General characteristics
- Type: Inland steamship
- Tonnage: Before rebuild gross tonnage 650 tons, net tonnage 590 tons. After rebuild gross tonnage 1017 tons, net tonnage 826 tons.
- Length: 230 ft (70.1 m); after reconstruction: 234 ft (71.3 m)
- Beam: 35 ft (10.7 m)
- Depth: 10.5 ft (3.2 m) depth of hold
- Decks: three (freight, passenger, boat)
- Installed power: steam engine
- Propulsion: sidewheels

= T. J. Potter =

19th century American paddle steamer

The T.J. Potter was a paddle steamer that operated in the Northwestern United States. The boat was launched in 1888. Her upper cabins came from the steamboat Wide West. This required some modification, because the T.J. Potter was a side-wheeler, whereas the Wide West had been a stern-wheeler. The boat's first owner was the Oregon Railway and Navigation Company. The T. J. Potter was one of the few side-wheeler boats that operated on the Columbia River.

==Design and construction==
The T.J. Potter, commonly referred to as the Potter, was named after first the vice president of the Union Pacific Railroad's operations in the west. She was built entirely of wood by the Oregon Railway and Navigation Company, owned by John F. Steffan. She was built for the Oregon Railway and Navigation Company. She was launched at Portland, Oregon in 1888. She was propelled by two non-condensing steam engines, with 32" cylinders, each with an eight-foot stroke, and generating (together or singly is not certain) 1,700 horsepower. Her single boiler and firebox were built in 1887 by the Pusey & Jones Company, of Wilmington, Delaware. The boiler was 32 ft long with a diameter of 84 in. Her gross tonnage was 659 and her net tonnage was 589. As built, the Potter was 230 ft long, with a beam of 35 ft, and depth of hold of 101/2 feet. Her U.S. registry number was 145489.

Construction of the Potter was supervised by Capt. James William Troup, one of the most famous steamboat captains in the West, as well as the owner of the Oregon Railway and Navigation Company, the builders of the T. J. Potter. On May 26, 1888, the same year the Potter was built, Captain Troup had brought the sternwheeler Hassalo over a six-mile (10 km) stretch of rapids called the Cascades of the Columbia during low water, reaching speeds of 50 mi an hour in the process.

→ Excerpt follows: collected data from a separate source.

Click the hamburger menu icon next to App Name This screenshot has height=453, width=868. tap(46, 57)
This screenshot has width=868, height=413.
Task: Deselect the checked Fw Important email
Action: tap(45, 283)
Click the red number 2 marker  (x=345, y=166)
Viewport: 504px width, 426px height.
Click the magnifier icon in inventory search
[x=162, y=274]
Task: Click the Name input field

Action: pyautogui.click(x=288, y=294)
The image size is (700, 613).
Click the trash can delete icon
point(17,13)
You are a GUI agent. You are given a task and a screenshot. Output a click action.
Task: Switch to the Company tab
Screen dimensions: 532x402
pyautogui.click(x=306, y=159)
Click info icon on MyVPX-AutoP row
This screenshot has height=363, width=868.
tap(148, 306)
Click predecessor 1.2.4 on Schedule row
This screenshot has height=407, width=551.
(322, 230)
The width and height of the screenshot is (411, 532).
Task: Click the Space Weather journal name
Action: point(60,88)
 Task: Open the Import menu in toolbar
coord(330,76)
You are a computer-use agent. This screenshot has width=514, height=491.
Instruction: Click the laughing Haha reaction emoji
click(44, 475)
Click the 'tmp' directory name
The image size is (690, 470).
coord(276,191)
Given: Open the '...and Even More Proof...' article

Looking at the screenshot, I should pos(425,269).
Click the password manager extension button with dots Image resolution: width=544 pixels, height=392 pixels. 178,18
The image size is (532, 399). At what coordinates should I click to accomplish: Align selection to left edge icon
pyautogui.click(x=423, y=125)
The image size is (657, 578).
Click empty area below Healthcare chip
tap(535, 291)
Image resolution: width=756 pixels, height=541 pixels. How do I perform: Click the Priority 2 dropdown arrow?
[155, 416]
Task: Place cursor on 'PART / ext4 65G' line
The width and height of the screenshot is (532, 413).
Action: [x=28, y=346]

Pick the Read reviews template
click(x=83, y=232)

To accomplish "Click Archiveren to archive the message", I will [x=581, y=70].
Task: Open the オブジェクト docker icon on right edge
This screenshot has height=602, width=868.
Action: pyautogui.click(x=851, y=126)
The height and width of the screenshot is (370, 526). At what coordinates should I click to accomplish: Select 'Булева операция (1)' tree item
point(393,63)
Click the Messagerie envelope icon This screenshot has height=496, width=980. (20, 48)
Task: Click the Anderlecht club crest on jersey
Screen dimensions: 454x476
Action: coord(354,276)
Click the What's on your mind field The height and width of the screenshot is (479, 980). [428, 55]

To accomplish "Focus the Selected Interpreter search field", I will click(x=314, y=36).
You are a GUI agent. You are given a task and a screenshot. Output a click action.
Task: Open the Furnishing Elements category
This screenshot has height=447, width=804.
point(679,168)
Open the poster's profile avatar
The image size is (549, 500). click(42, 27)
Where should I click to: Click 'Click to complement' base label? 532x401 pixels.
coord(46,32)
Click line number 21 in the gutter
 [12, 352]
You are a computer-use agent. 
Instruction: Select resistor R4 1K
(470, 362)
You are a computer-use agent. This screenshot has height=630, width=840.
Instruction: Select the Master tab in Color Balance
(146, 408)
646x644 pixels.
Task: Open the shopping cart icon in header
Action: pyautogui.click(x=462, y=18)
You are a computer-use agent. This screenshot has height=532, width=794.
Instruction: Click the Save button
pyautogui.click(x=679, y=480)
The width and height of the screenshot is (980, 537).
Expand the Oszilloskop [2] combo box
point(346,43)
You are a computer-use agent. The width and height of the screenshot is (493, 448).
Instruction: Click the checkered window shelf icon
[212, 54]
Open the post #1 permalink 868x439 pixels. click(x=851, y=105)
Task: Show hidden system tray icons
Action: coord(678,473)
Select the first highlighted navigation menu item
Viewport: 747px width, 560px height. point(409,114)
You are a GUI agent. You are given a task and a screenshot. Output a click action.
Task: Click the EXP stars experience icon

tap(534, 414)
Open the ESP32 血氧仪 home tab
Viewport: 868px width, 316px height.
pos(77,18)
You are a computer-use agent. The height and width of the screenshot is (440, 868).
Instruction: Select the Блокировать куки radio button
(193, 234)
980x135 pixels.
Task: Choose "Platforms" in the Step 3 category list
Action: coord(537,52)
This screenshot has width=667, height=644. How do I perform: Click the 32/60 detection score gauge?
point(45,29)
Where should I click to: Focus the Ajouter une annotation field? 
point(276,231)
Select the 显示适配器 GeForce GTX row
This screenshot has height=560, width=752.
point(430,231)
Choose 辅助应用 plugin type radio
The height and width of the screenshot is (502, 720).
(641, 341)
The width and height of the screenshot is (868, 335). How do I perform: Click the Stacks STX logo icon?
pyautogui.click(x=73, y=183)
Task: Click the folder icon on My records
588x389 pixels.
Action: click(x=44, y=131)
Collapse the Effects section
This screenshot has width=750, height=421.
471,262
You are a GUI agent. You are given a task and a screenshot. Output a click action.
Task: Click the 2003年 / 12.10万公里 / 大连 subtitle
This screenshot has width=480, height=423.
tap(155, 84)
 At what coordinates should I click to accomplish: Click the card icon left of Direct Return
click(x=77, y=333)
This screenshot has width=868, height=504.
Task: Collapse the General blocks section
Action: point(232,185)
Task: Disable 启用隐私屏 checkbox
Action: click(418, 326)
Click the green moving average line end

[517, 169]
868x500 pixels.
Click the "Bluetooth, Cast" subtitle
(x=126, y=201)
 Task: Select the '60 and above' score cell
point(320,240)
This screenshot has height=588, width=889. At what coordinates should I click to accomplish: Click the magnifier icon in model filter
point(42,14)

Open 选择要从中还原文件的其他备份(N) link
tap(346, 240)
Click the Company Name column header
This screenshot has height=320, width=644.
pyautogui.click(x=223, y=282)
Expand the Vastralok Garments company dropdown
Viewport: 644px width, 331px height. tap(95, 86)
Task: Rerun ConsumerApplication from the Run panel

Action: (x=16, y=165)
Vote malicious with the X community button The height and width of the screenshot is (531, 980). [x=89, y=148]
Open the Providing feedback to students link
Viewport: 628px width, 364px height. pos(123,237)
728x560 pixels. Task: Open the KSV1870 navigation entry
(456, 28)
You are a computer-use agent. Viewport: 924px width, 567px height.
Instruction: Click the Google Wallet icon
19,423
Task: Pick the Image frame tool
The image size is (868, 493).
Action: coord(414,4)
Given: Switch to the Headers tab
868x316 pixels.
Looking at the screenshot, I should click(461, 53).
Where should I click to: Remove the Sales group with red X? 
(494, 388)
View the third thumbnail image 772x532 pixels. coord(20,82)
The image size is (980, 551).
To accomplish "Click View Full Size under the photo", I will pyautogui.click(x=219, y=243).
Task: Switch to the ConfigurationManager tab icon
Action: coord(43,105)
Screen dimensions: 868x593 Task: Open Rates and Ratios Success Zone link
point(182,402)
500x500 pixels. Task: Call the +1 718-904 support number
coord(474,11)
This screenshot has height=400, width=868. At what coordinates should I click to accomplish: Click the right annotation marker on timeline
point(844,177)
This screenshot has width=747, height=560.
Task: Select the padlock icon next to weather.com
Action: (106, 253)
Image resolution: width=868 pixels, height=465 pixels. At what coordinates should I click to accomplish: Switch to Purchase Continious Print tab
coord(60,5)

When built, the Potter had a reputation as one of the fastest and most luxurious steamboats in the Pacific Northwest:

[T]he T.J. Potter was the final step in the evolution of the side-wheeler—230 feet long, 33 ft beam, with grace and beauty in every inch of her. The T. J. Potter was intended to be the last word in the elegance then incorporated into steamboat design. Even the paddle-wheels were decorated with intricate designs. Where those of the lesser side-wheelers were pierced by simple fan designs, hers were jigsawed into an intricate floral pattern that made them works of Victorian art. A divided, curving staircase led up to the grand saloon, and her passengers could observe themselves ascending it in the plate glass mirror, which was the largest in that part of the West. Colored sunlight from the stained glass windows of the clerestory gleamed on soft carpeting and the mellowed wood and ivory of a grand piano.

==Operations on the Columbia River==
The first season after she was launched, her owners put her on the tourist run from Portland to Astoria, Oregon. In August 1888, the Potter made the run from Portland to Astoria in 5 hours and 31 minutes. By comparison, the fastest steamboat on the Columbia River at that time was the Potters competitor Telephone, which on July 2, 1887, had made the 105 mi run from Portland to Astoria in 4 hours and 34 minutes. Fares were $2.50 to Astoria and $3.00 to Ilwaco, Washington. Discounts were offered for the roundtrip. Lower berths cost $.75 and a single berth cost $.50. All meals also cost $.50.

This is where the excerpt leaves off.